By contrast, the plaintiff in Indergit v. Rite Aid Corp., Nos. 08 Civ. 9361(PGG), 08 Civ. 11364 (PGG), 2010 WL 1327242 (S.D.N.Y. March 31, 2010), was able to fend off summary judgment. As in Phillips, plaintiff sued for overtime pay under the FLSA, and defendant moved for summary judgment on the ground that plaintiff was exempt as an executive employee. There was no dispute that plaintiff met the $455 per week threshold; rather, the dispute was whether plaintiff’s “primary duty” involved management of an enterprise.
While defendant did show that plaintiff engaged in some types of managerial duties, it failed to show that these duties were more important than his non-exempt work, which also took a significant portion of his time. The court noted that, “The critical inquiry is ‘the relative importance of an employee’s exempt duties as compared with other types of duties.’” The fact that plaintiff had testified at a deposition that he was “’in charge’ and “the ‘highest-ranked’ employee at his store” was not dispositive of the question of whether his primary duties involved management. For this reason, the court denied defendant’s motion for summary judgment.
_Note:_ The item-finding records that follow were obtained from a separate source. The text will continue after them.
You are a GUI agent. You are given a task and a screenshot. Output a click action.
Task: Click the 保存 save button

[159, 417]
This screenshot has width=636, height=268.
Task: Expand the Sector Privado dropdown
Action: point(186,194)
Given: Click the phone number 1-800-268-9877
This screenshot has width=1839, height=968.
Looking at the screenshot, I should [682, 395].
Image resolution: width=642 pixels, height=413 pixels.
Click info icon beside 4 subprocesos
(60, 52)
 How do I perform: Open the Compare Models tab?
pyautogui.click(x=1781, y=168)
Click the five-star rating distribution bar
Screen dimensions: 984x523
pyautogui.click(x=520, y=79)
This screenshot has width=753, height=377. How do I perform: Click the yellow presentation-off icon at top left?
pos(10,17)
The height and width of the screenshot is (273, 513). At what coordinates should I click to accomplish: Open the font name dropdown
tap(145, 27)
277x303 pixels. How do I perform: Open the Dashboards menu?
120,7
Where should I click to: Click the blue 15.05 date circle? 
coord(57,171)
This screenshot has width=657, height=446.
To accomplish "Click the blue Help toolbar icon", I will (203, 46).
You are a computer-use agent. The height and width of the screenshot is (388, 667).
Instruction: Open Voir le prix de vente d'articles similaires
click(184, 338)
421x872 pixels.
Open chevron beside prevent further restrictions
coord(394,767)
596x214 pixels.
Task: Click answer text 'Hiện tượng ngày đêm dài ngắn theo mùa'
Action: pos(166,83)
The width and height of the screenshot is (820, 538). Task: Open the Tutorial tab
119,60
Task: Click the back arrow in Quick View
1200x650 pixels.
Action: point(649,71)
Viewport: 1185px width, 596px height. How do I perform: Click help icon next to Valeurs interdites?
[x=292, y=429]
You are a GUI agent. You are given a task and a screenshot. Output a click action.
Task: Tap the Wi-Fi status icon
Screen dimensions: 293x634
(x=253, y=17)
Employers cannot assume that well-compensated employees who they call “managers” or “supervisors” will meet the requirements for the executive exemption to the FLSA’s overtime requirement. Rather, employers must consider, among other factors, whether the employee’s managerial responsibilities predominate over non-exempt work in time and importance; the extent to which the employee directs the work of other employees; and the extent to which an employee has input into hiring, firing and compensation decisions. Because these issues can be particularly nuanced in restaurant and retail settings, where workers frequently move between non-exempt and exempt functions, employers in these industries should be especially cautious in assuming that their employees meet the “executive” exemption and thus need not be paid overtime.•
• Neal Bowling is senior counsel at Lewis Wagner LLP in Indianapolis. Opinions expressed are those of the author.